GNI - Query

Coronita

Announcement
htld

Selene

Announcement

Malete

DownLoad
Status
OverView
Usage
Structures
Protocol
Query
MultiProcess

formats

FileFormats
character sets
... and converting
CDS/ISIS
IIF/ISO2709

misc

changes from earlier versions
tag numbers

drafts (partly obsolete)

MetaData
object model
Tcl

Query

Malete query expressions:
Like CDS/ISIS, Malete supports both index based searching and record based filtering. Unlike in CDS/ISIS, the basic filtering syntax is not based on the formatting language, but a simple extension of the search syntax.
However, a more general record manipulation language, the "patchwork", is planned, which will also act as a filter based on complex conditions.

In a query expression, everything up to a '?' is a search expression, the remaining part defines a filter.

In general, an expression defines a result set, consisting of pointers to occurrences of keys in records. For searching, these pointers are fetched from the "inverted file", the .mqd B-Tree. On filtering, the expression creates pointers as needed from the current record and matches the record, if the result set is not empty.

An expression consists of

simple expressions creating result sets
operators modifying result sets
parentheses to control evaluation order

pointers

A pointer (to an occurrence of a key in a record) is a 4-tuple (a point in a 4 dimensional space) (r,t,o,p) of

1 the record's id
2 the tag of the field where the key was found, so Smith in an author field can be distinguished from Smith in title
3 the "occurrence" (repeat count) of field, so one can demand Mark and Twain in the same author field, instead of Mark and Twain in two author fields
4 the position (nth word) within the field

simple expressions

A set of results can be created by

[rel][whitespace]term
a relation to a term, producing all pointers to keys that have the given relation (as listed below) to term. Relation defaults to equality =. term$ is a legacy form of %term. Term is a series of "word characters", which are ASCII letters and digits, the underscore and all non-ASCII characters (code greater than 127), or any characters in double quotes ". Between the quotes, two quotes evaluate to a single quote.
#n
a reference to the nth query. Inserts the search or filter expression, as applicable, of the nth query. (Might not be fully implemented). In a search expression, an existing search result set might be used. As a special case, if the whole query expression is only #n, the nth query is used as is, including search, filter and cursor.

Relations are:

=	equality (not needed)
%	prefix match
>	greater than
>=	greater than or equal
<	less than (not yet implemented, behaves like '>'. For range queries
	use '-' rather than '<' '*' '>' )
<=	less than or equal (not yet implemented, behaves like '>=')
:	contains (filtering only)
~	regular expression match (optional, filtering only)

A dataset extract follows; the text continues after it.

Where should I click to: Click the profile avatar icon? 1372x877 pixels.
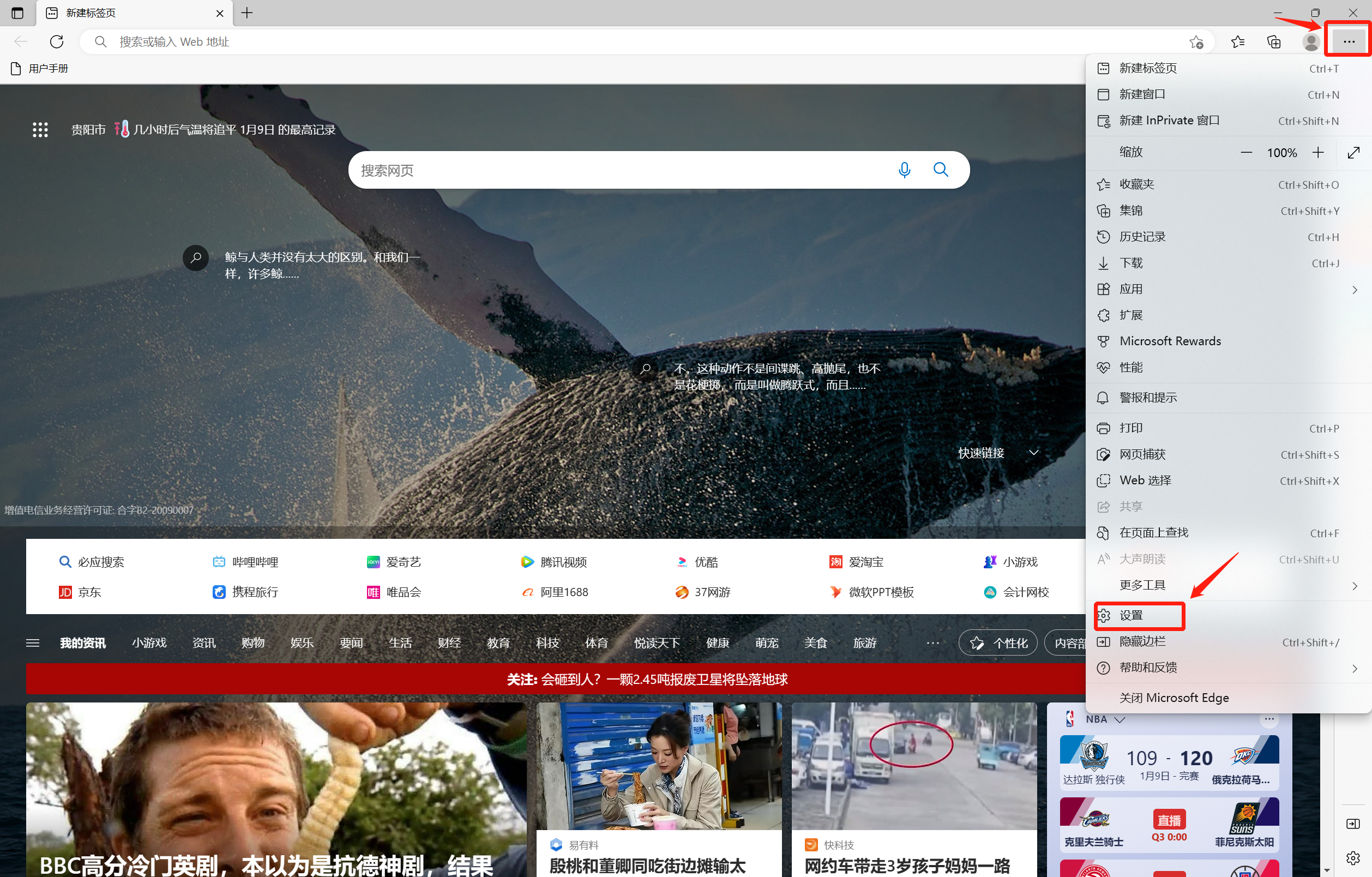(1310, 41)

The regexp match will not be available in all environments (since it requires a regexp implementation, probably the one from Tcl). Yet, it's just too tempting ...

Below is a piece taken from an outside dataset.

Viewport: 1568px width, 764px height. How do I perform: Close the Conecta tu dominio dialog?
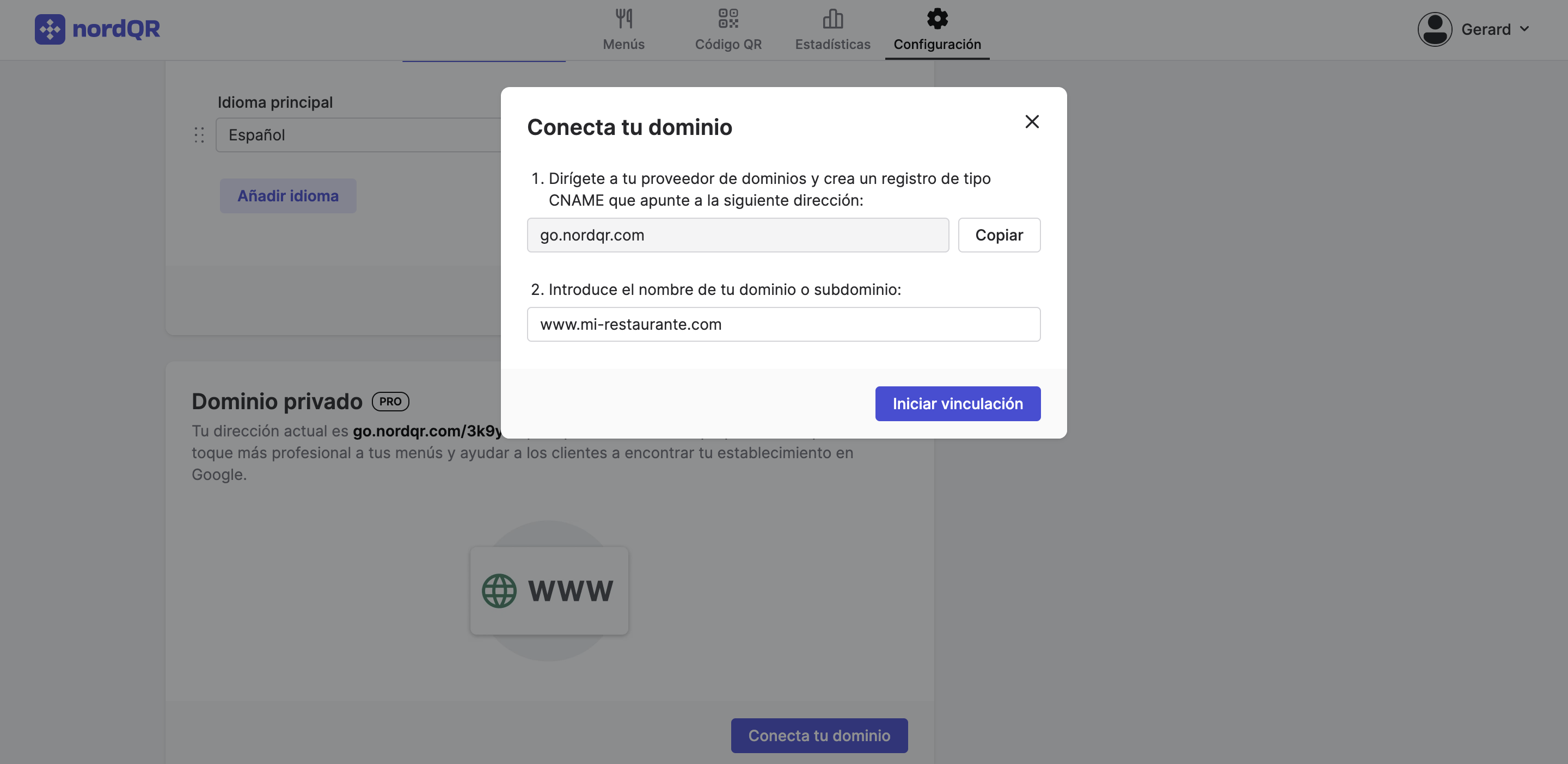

The less/greater than (or equal) operators are not used alone, but in "key identity" expressions to define ranges.

key identity

The semantics of pointers is to denote a word position in an occurrence of a tag in a record. We assume that a pointer is only found at the one key being (some transformation of) the word at that position, i.e. pointers are unique.

Therefore, matching arbitrary result sets on pointer identity is of little use. However, when applied to terms, we can use a pointer identity condition as a key identity condition, effectively limiting the range of keys searched:

- key identity
is a pseudo operator, syntactically operating on result sets, but actually implemented as joining and modifying term relations.

Both operands of - must be terms, it refuses to operate on other expressions. If the left hand term has the = relation, it is modified to >=. If the right hand has the = relation, it is modified to <. The expression 'A - B' will search all keys greater or equal "A" and less than "B". To include "B", use 'A - <=B'. The prefix '%ABC' is actually just a shorthand for 'ABC - ABD'. If multiple upper or lower bounds, including those from a prefix, are found in the operands, the lowest lower and highest upper ones apply.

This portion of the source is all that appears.